(Supplied information begins)

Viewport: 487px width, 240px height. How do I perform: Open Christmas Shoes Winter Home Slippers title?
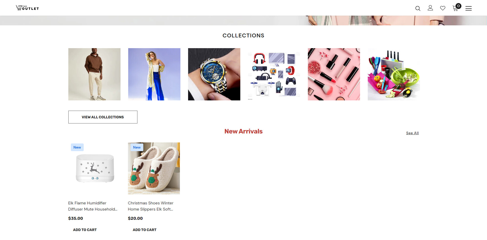pos(151,206)
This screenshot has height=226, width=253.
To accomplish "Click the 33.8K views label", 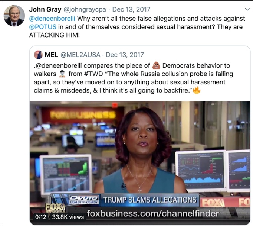I will (x=68, y=217).
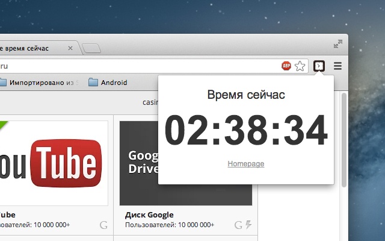Enter fullscreen using the arrows icon
385x241 pixels.
pyautogui.click(x=338, y=44)
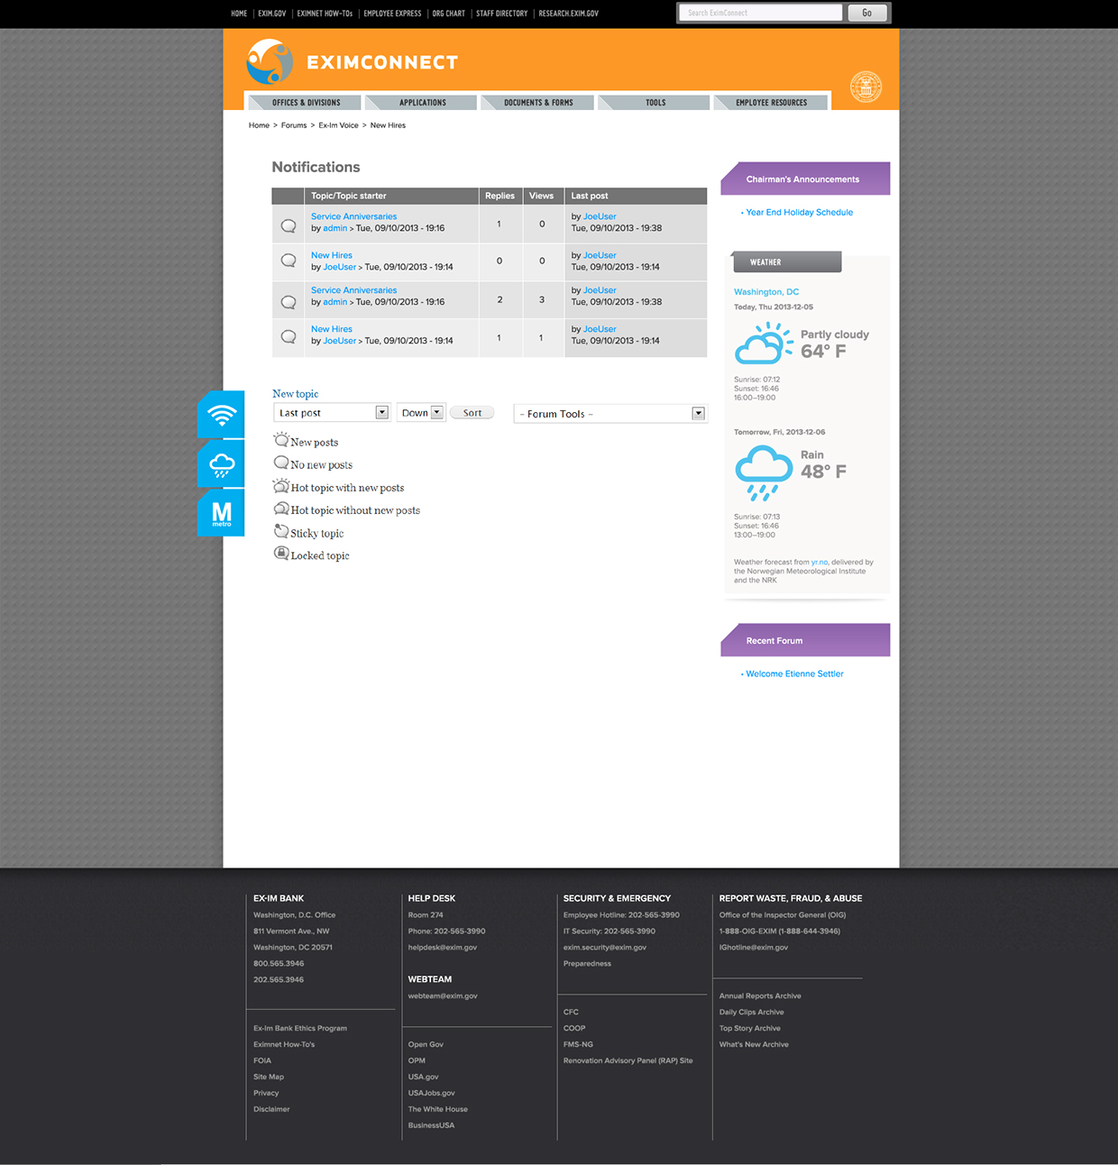Click the EximConnect globe logo
Screen dimensions: 1118x1165
(x=270, y=61)
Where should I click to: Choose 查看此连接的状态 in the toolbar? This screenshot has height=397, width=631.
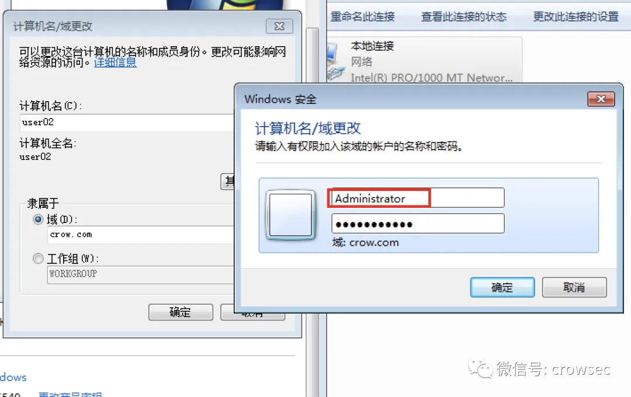[x=463, y=17]
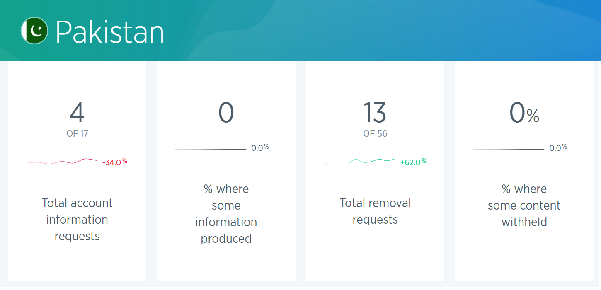
Task: Click flat trend line in information produced card
Action: point(210,149)
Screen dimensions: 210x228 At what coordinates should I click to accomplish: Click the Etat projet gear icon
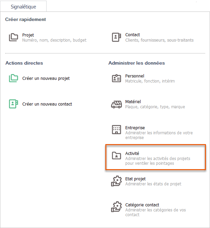click(116, 181)
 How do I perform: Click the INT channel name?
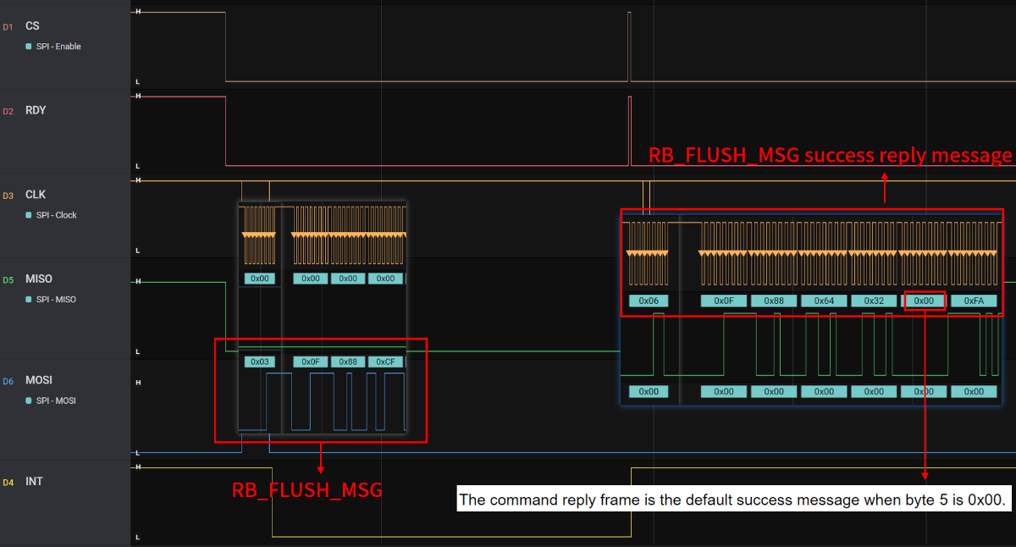(x=34, y=482)
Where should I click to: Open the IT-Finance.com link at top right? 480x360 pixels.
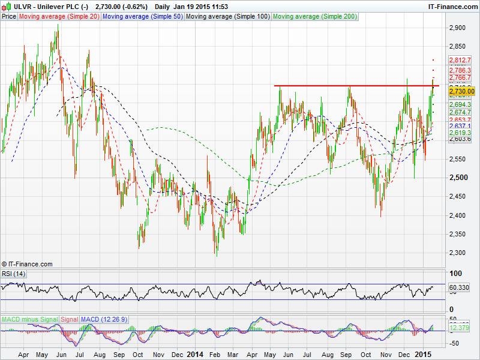[x=452, y=6]
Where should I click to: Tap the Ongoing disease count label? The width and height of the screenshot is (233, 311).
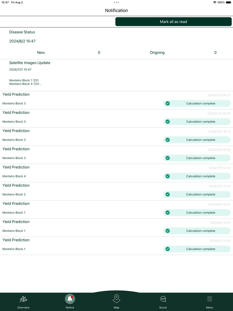tap(157, 53)
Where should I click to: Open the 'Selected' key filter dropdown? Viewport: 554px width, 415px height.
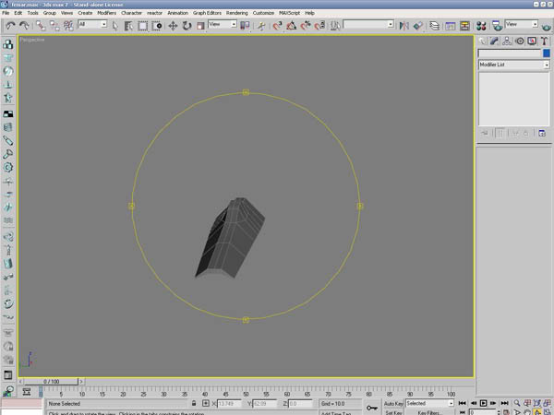coord(430,403)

(Supplied information ends)

■ **To do**
From the line containing "How do I perform: Click" through the last line of the listing, inclusive, transcribe every line exactly and nothing else; the pictures stay out.

■ **Completed exercise**
 How do I perform: Click the INT channel name?
(x=34, y=482)
Where should I click to: Open the IT-Finance.com link at top right? 480x360 pixels.
[x=452, y=6]
Where should I click to: Tap the Ongoing disease count label? The width and height of the screenshot is (233, 311).
tap(157, 53)
Where should I click to: Open the 'Selected' key filter dropdown? Viewport: 554px width, 415px height.
coord(430,403)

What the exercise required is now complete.